**Assigned task:**
Lines from the beginning of the material below through the line that has "Image resolution: width=1200" are to be reproduced exactly, but pictures are not.

(Beginning of Material provided)

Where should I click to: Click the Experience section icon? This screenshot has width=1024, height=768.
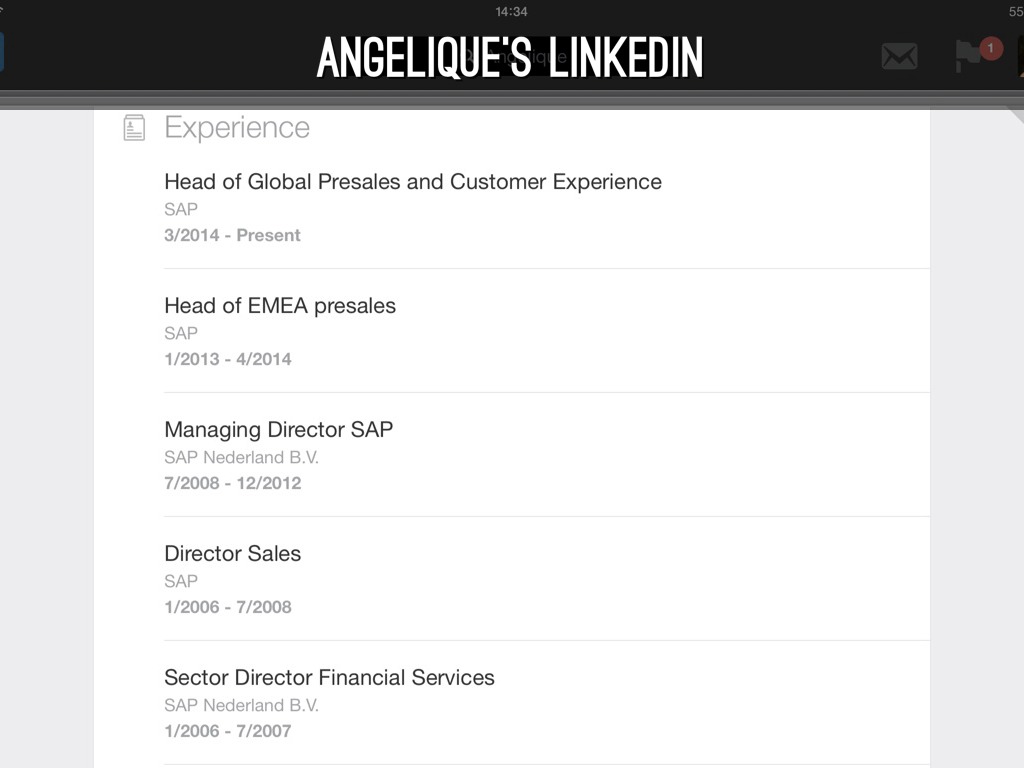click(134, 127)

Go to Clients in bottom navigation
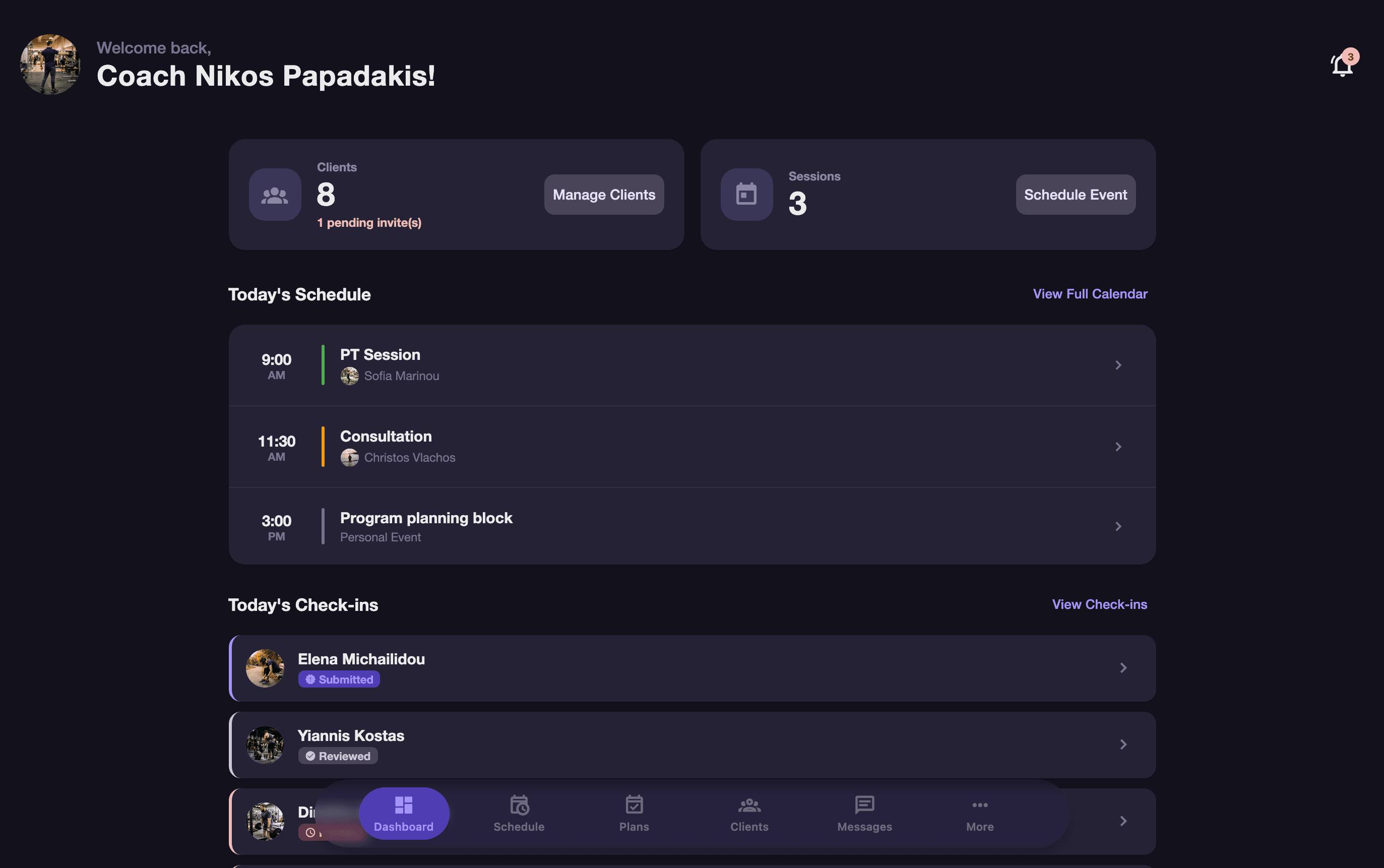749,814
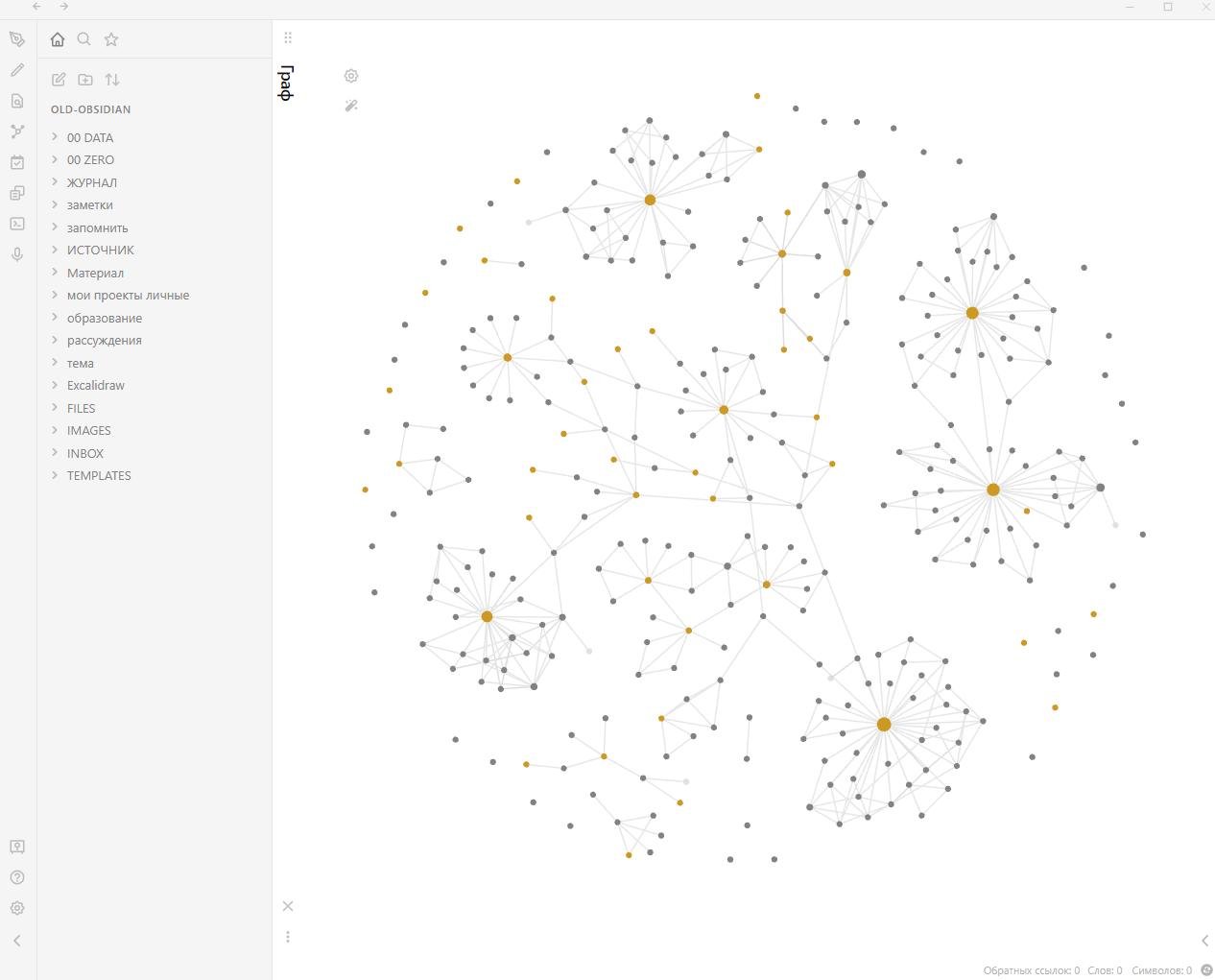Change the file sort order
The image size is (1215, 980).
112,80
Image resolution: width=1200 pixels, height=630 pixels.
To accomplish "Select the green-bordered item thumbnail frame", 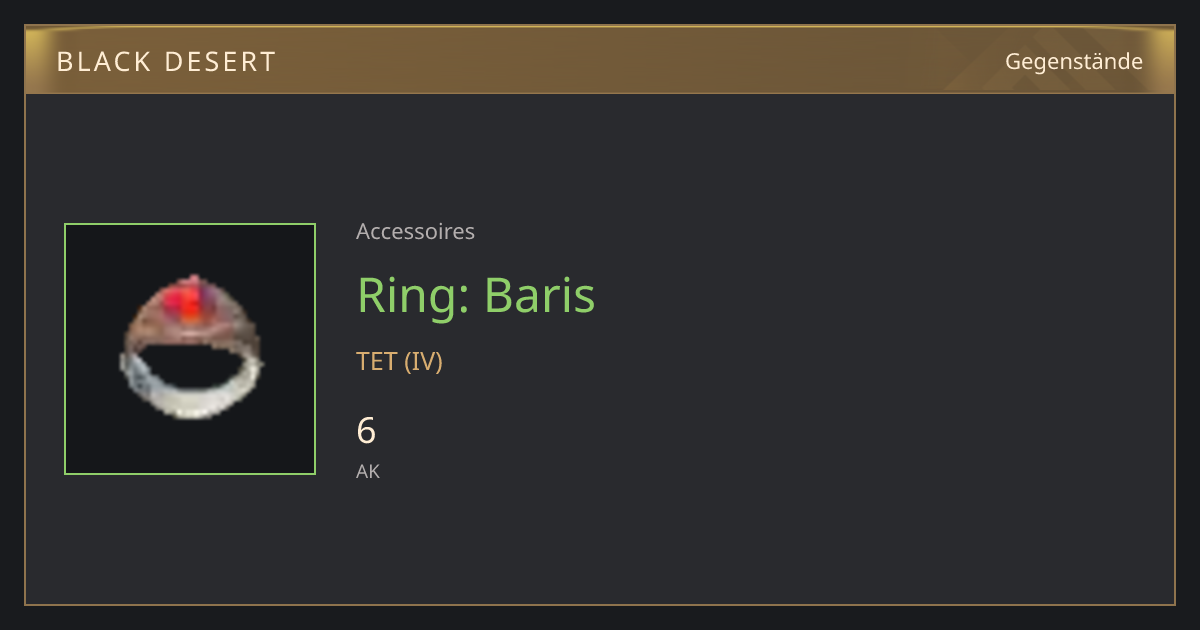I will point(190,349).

(End of Material provided)

**Answer to this task:**
Where should I click to: Click the Experience section icon? This screenshot has width=1024, height=768.
click(134, 127)

Go to Clients in bottom navigation
749,814
Change the file sort order
The image size is (1215, 980).
112,80
Image resolution: width=1200 pixels, height=630 pixels.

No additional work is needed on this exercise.